The Fundamentals don’t change
There are three fundamentals that determine the value of a business – its capacity to generate cash flows from existing investments, the expected growth in these cash flows over time and the uncertainty associated with whether these cash flows will be generated in the first place. These fundamentals remain the same no matter what type of firm you are valuing - large or small, manufacturing or service and technology or non-technology., though the emphasis placed on each may be different for different firms.
Cash Flow, Growth and Risk
At the risk of repeating a mantra oft stated through this book, consider again how the three determinants of value interact with value.
Firms that generate higher cash flows from existing investments should be worth more than firms that generate lower or negative cash flows.
Firms that expect to grow faster in the future should have higher value than firms that have lower growth rates.
Less uncertainty about future cash flows should translate into higher value for firms than more uncertainty about future cash flows
In discounted cash flow valuations, the relationship between fundamental variables and value was made explicit by making assumptions about each, with uncertainty showing up in the discount rate. In relative valuations, the relationship is implicit and often shows up in the form of adjustments made to multiples when firms are compared to each other.
It is true that the cash flows from existing investments are negative for some new technology firms, but that changes little that has been said here. These firms usually have to generate much higher positive cash flows in the future to compensate for their current negative cash flows. The uncertainty about these cash flows for these firms can compound this effect.
Lessons for Investors
With technology firms, the allure of high growth often blinds investors to the other fundamentals that determine value. While higher growth generally does justify assigning a higher value for a firm, you should add three qualifiers.
Cash flows matter: It is not growth in revenues or earnings but growth in cash flows generated for investors that creates value. There are firms that generate astounding growth in revenue but never make it to profitability, and still other firms that make it to profitability but have little or no cash flows to show because of their reinvestment needs.
Value growth reasonably: Higher expected growth in cash flows, other things remaining equal, can be used to justify a higher price for an asset but not any price. The term “growth at a reasonable price” is used commonly to justify the prices paid for technology stocks, but seems to be ignored just as often by investors who seem to be willing to pay any price for high growth.
Don’t forget the other fundamentals: The other fundamentals – risk and cash flow generating capacity – continue to determine value, even for the highest growth firms. Investors who choose to ignore these fundamentals do so at their own peril.
You cannot avoid dealing with fundamentals by choosing to do relative valuation. Investors who compare a the multiple (such as price to sales) that a firm is trading at the average for other firms in the sector and use it as justification for a stock being under or over valued should realize that they making implicit assumptions about the risk, growth, and cash flow characteristics of the firms being compared.
++++++
-- Tasks for this exercise --
1. Which three fundamentals determine the value of a business, according to the passage on business valuation fundamentals?
2. Please extend the passage on business valuation fundamentals, picking up after its final sentence.
The lines that come next have no connection to the passage on business valuation fundamentals.

-- Source data --
++++++
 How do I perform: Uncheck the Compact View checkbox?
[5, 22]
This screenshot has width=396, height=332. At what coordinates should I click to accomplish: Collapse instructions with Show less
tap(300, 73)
++++++
-- Answers below --
1. Its capacity to generate cash flows from existing investments, the expected growth in these cash flows over time, and the uncertainty about whether these cash flows will be generated.

2.
Lessons for managers
The fact that the value of a firm is determined by its fundamentals means that managers sometimes will be placed in the unenviable position of having to choose between what is good for firm value and what some investors (and analysts) want to see
Manage for value, not for analysts: This may come as a surprise to some managers, but analysts do not determine stock prices. In fact, the evidence seems to suggest that analysts follow the market rather than lead it; buy recommendations on a stock often proliferate after a stock has gone up, and sell recommendations, rare though they might be, often show up after a stock has gone down. Notwithstanding this, the managers of some technology firms seem to run their firms with the singular objective of keeping equity research analysts who follow their firms happy. These managers focus on meeting quarterly earning targets or delivering revenue growth or whatever else analysts consider important at the moment, often ignoring fundamentals in the process. While this may deliver short-term rewards in the form of favorable recommendations from analysts, these managers may be putting their enterprises at risk and destroying value.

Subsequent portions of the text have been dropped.